Multi-use stadium in Querétaro, Mexico

The Estadio Olímpico de Querétaro, also called Estadio Olímpico Alameda, is a multi-use stadium in Querétaro City, Querétaro, Mexico. It is currently used mostly for football, american football matches and athletics, and is the home stadium for Bucaneros F.C. and Gallos Negros. The stadium has a capacity of 4,600 people, was opened in 1939 and renovated in 2021.

==History==
The stadium was inaugurated on September 29, 1939 as a municipal venue dedicated especially to athletics. It was until 1950 when it began to be used as a soccer field due to the founding of Querétaro F.C., which participated in the Segunda División.
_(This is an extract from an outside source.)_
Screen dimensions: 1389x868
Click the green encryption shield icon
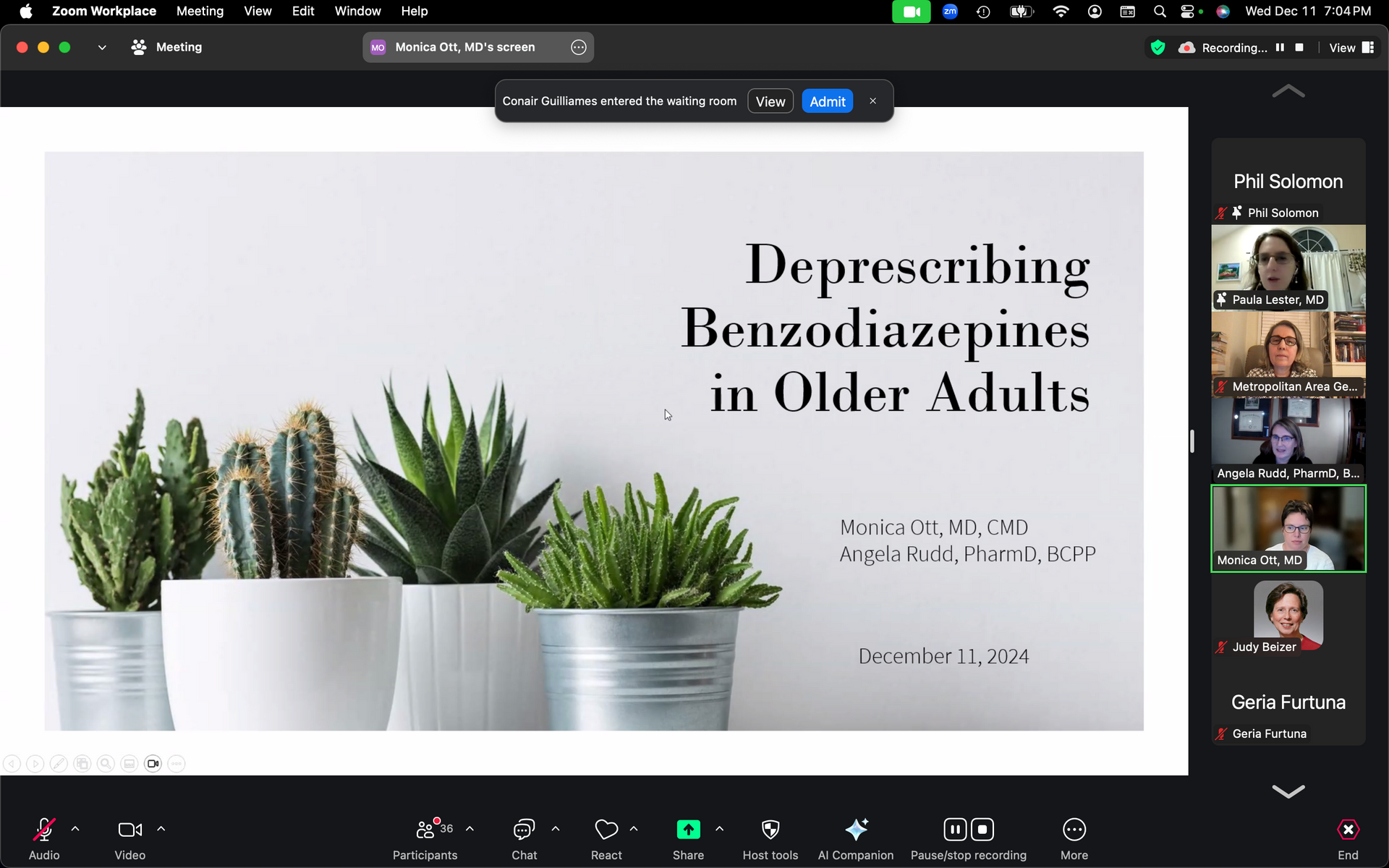click(1158, 48)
From 1950 to 1985 the stadium was home to the clubs Querétaro F.C., Lobos de Querétaro, Estudiantes, Atletas Campesinos, Cobras and Gallos Blancos UAQ.

In 1985 the Estadio Corregidora was inaugurated, so the Estadio Municipal passed to a secondary term with respect to soccer practice, being used for local teams that participated in the lower divisions of Mexican soccer or even for the amateur sector.
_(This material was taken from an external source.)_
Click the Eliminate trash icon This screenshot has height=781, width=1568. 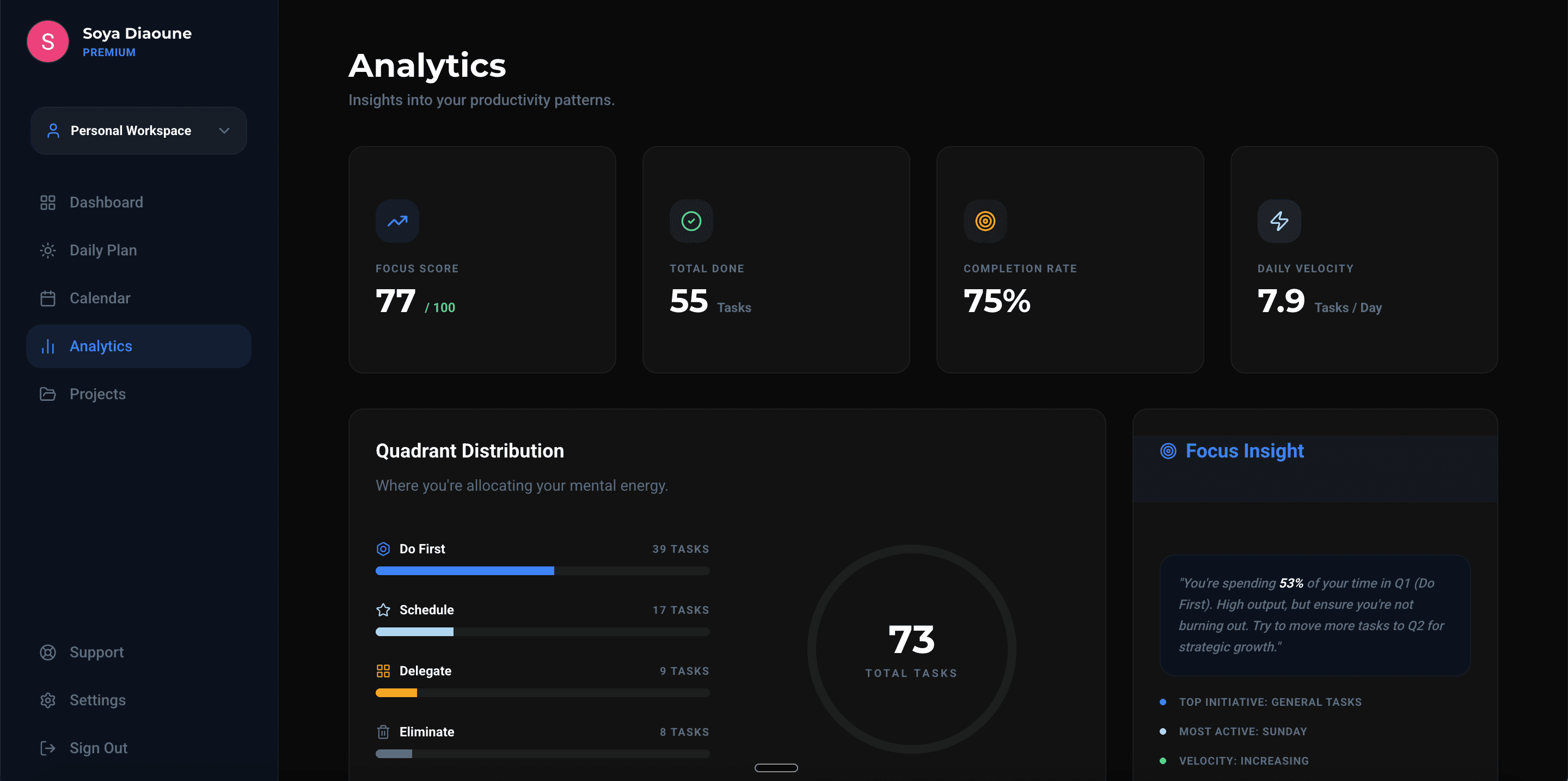(x=383, y=731)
In 2018, the Government of Querétaro decided to demolish the stadium with the aim of building a new sports center on the site. Between 2019 and 2021, the construction process of the new sports venue was carried out.
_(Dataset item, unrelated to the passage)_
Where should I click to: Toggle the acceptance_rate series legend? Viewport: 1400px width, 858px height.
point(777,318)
On March 26, 2021, the new Olympic stadium was opened. At first it was announced that the women's team of Querétaro F.C. would play in the stadium, however, the move did not finally receive the approval of the league. Finally, in September 2021 Inter de Querétaro F.C. was announced as the first team to occupy the new stadium. Subsequently, in January 2022, the Querétaro women's team received permission from Liga MX to play in the stadium, although in March 2022 the team was punished to play behind closed doors for a year.

In August 2022 Real de Arteaga F.C. chose this stadium for the local matches, so there were three teams that use it for soccer.

==Sports==
The Estadio Olímpico has a capacity for 4,600 people and is divided into two parts: the field and the athletics track, the field is used for the practice of soccer, rugby union, American football, and field hockey, while the tartan track is used for athletics.